RECORDS PROVIDED
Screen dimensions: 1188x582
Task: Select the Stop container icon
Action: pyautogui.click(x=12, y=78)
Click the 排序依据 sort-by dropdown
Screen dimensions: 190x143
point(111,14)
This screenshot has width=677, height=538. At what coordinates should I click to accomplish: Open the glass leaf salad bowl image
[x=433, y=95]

==

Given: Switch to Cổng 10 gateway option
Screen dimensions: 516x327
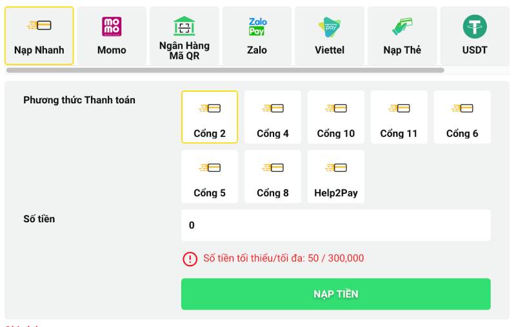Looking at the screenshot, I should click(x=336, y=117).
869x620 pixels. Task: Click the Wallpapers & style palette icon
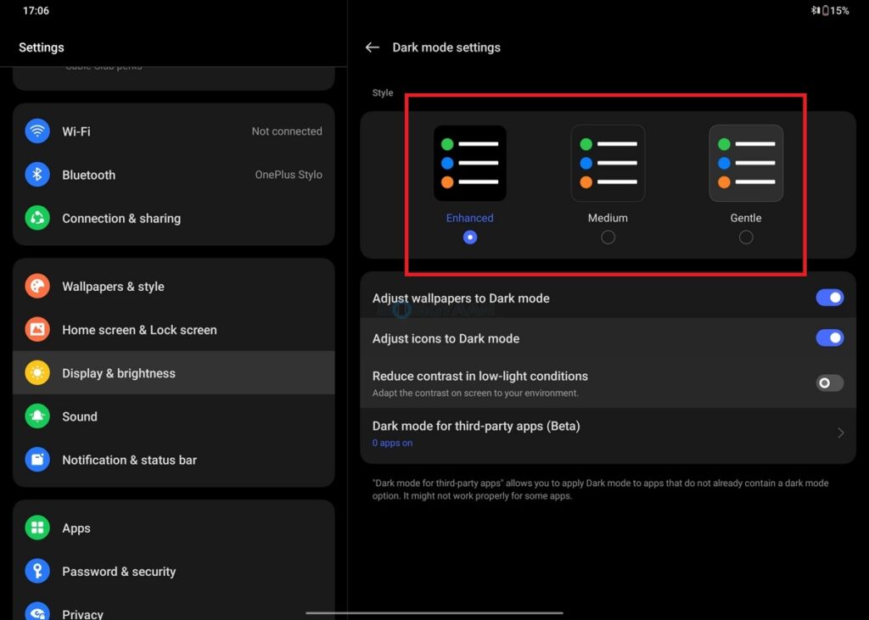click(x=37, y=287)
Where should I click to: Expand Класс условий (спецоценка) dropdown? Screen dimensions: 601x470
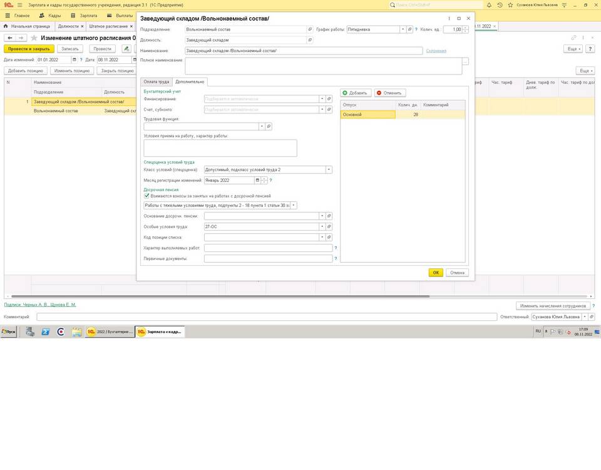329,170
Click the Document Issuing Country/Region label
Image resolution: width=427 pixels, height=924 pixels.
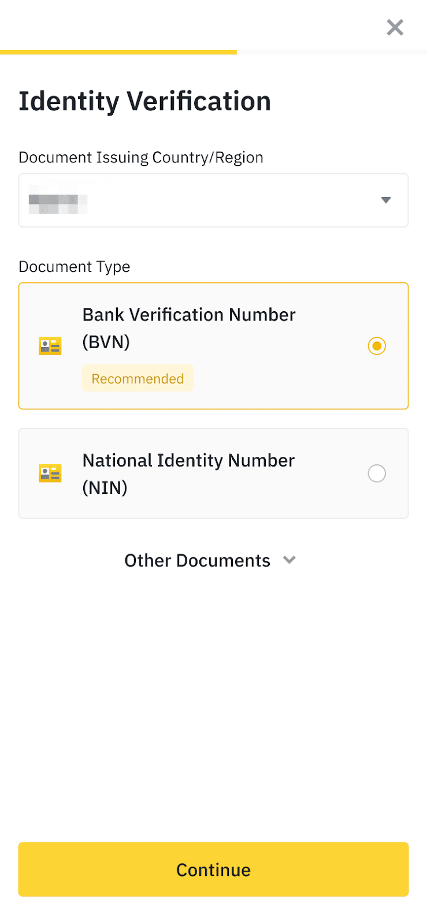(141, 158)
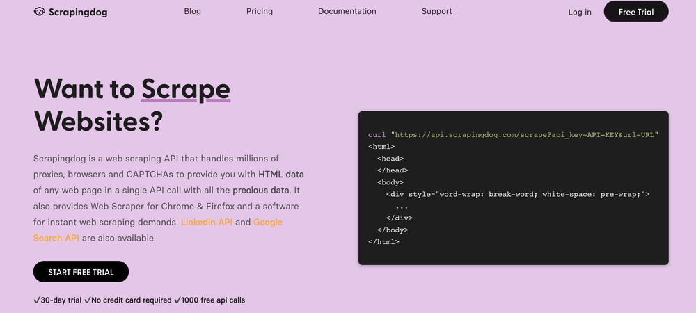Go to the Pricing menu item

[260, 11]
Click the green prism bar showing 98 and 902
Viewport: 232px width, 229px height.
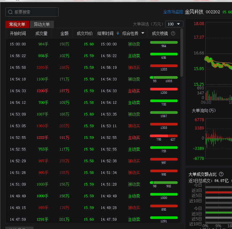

PROBLEM DESCRIPTION
From the material above, give again exactly the lines from the one that contains "Where should I" through the one that contains "Viewport: 232px width, 229px height.", and leave out the pictures.

YOUR SOLUTION
Where should I click to: Expand Класс условий (спецоценка) dropdown? Screen dimensions: 601x470
329,170
Click the Document Issuing Country/Region label
Image resolution: width=427 pixels, height=924 pixels.
(141, 158)
Go to the Pricing menu item

[260, 11]
Click the green prism bar showing 98 and 902
Viewport: 232px width, 229px height.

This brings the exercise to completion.